Several people are working on a project in “/home/share”
and they need to create documents and programs so that
others in the group can edit and execute these documents
as needed.

$ /usr/sbin/groupadd share
$ chown -R root.share /home/share
$ /usr/bin/gpasswd -a share
$ chmod 2775 /home/share

$ ls -ld /home/share
drwxrwsr-x 2 root share 4096 Nov 8 16:19 /home/share
^———- Note the s bit, which was set with the chmod 2775

$ cat /etc/group

share:x:502:chirico,donkey,zoe
… ^——- users are added to this group.

The user may need to login again to get access. Or, if the user is currently
logged in, they can run the following command:

$ su –

Note, the above step is recommended over “newgrp – share” since currently
newgrp in FC2,FC3, and FC4 gets access to the group but the umask is not
correctly formed.

As root you can test their account.

$ su – “You need to ‘-‘ to pickup thier environment ‘$ su – chirico’ ”

Note: SUID, SGID, Sticky bit. Only the left most octet is examined, and “chmod 755” is used
as an example of the full command. But, anything else could be used as well.
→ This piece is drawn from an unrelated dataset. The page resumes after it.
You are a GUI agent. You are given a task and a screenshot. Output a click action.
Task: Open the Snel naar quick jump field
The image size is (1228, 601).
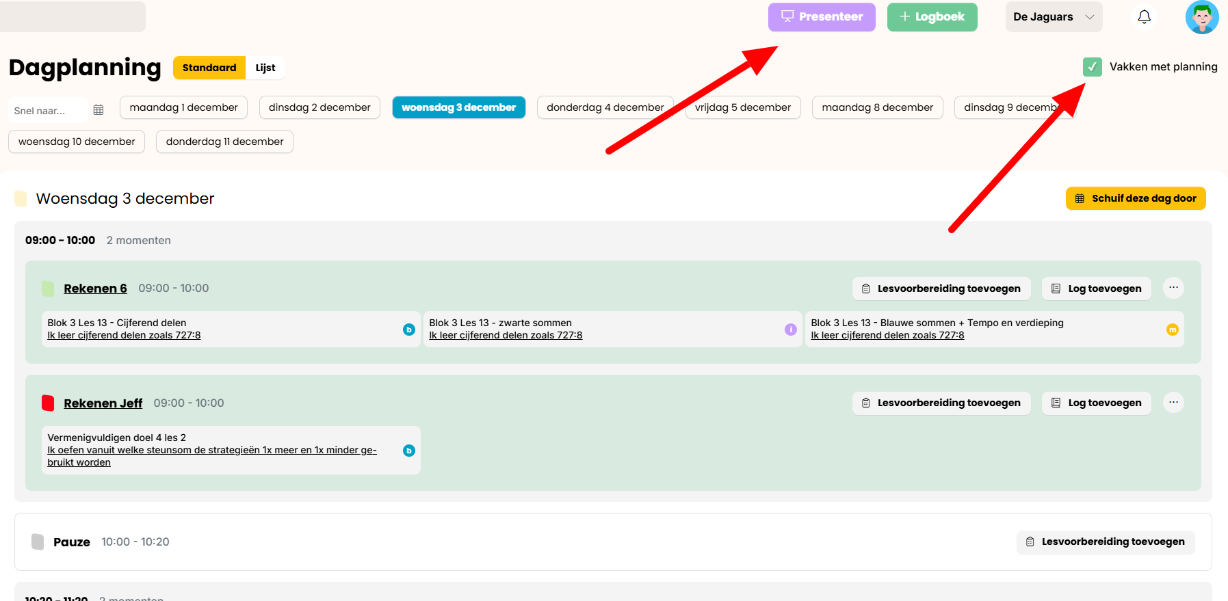point(48,111)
Normally
you’d want executable permissions.

Octal digit Binary value Meaning Example usage
0 000 all cleared $ chmod 0755 or chmod 755
1 001 sticky $ chmod 1755
2 010 setgid $ chmod 2755
3 011 setgid, sticky $ chmod 3755
4 100 setuid $ chmod 4755
5 101 setuid, sticky $ chmod 5755
6 110 setuid, setgid $ chmod 6755
7 111 setuid, setgid, sticky $ chmod 7755

A few examples applied to a directory below. In the first example all users in the group can
add files to directory “dirA” and they can delete their own files. Users cannot delete other
user’s files.

Sticky bit:
$ chmod 1770 dirA

Below files created within the directory have the group ID of the directory, rather than that
of the default group setting for the user who created the file.